Return every record verbatim, omitting all pictures.

(Material provided)

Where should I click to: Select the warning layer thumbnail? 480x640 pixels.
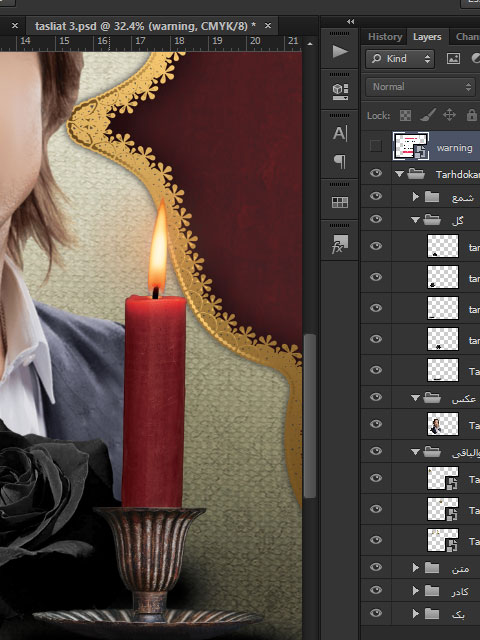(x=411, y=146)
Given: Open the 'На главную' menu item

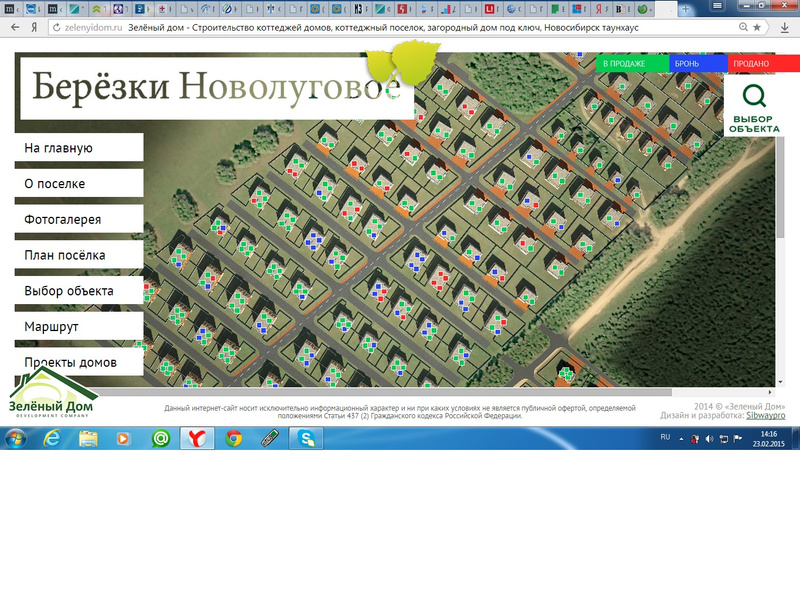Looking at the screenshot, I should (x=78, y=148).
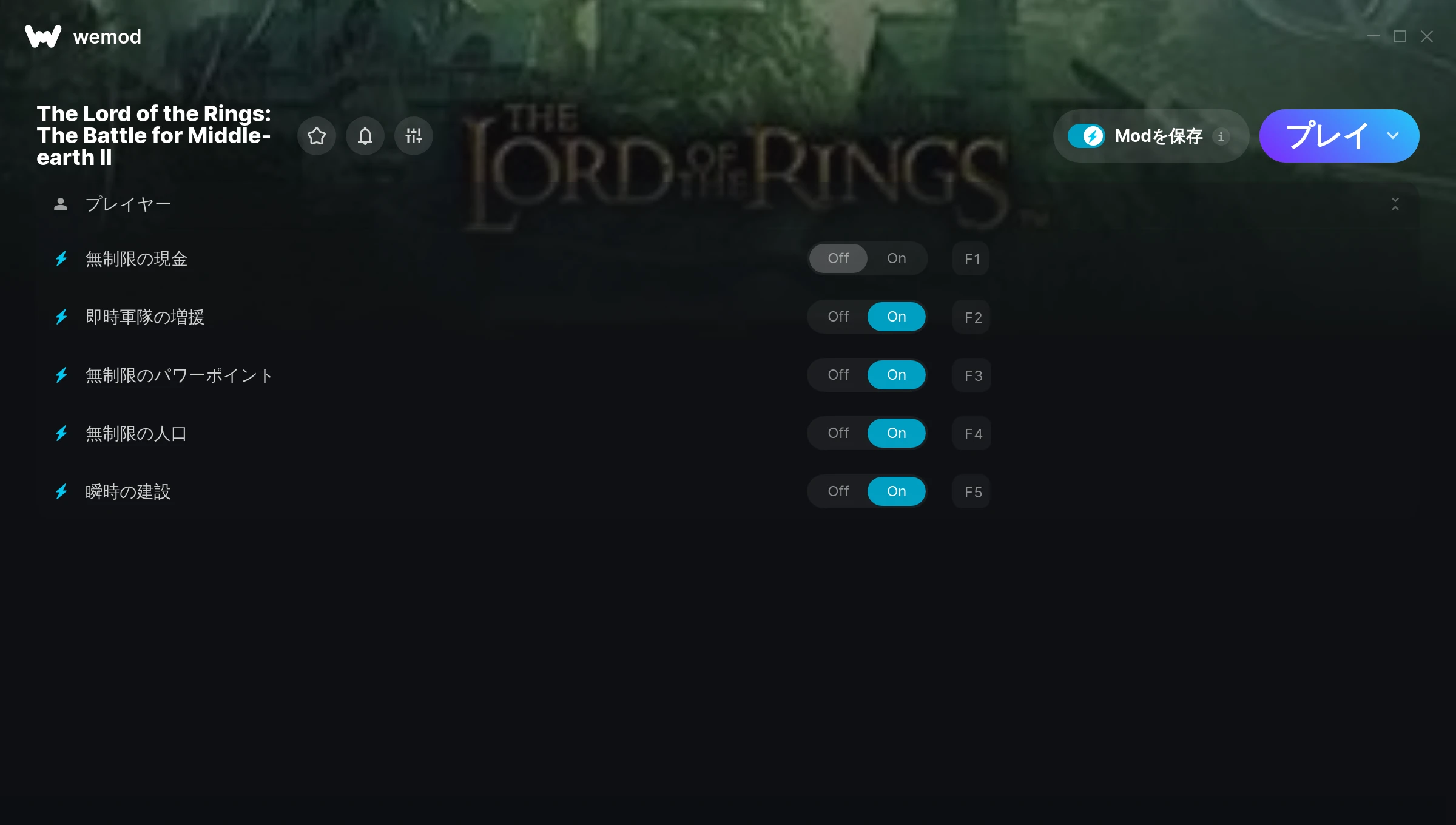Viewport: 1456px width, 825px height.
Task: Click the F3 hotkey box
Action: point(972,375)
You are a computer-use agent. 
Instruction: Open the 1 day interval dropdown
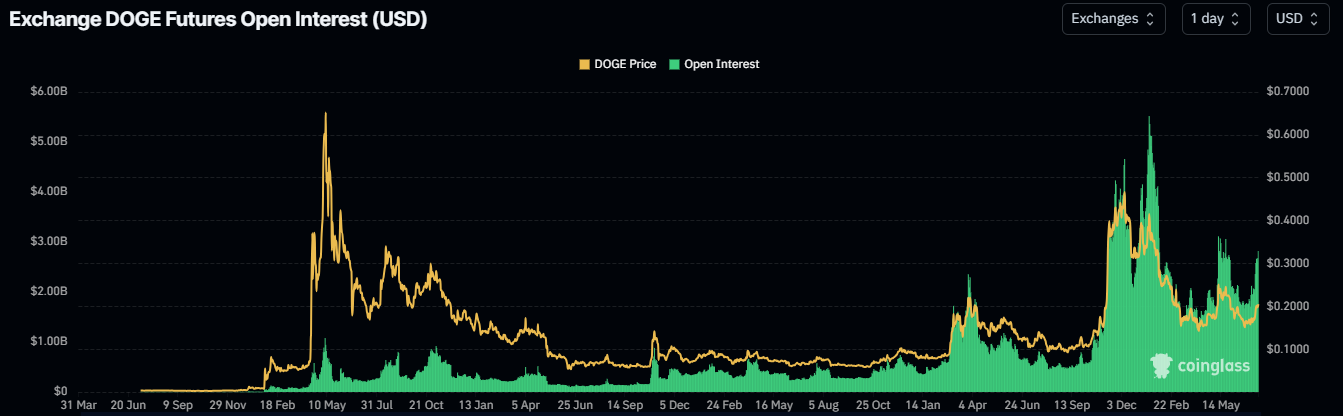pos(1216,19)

(End Material provided)

Final answer:
Where should I click to: Select the warning layer thumbnail? 480x640 pixels.
(x=411, y=146)
Given: Open the 'На главную' menu item

Looking at the screenshot, I should (x=78, y=148).
Viewport: 1456px width, 825px height.
Task: Click the F3 hotkey box
Action: point(972,375)
You are a computer-use agent. 
Instruction: Open the 1 day interval dropdown
pos(1216,19)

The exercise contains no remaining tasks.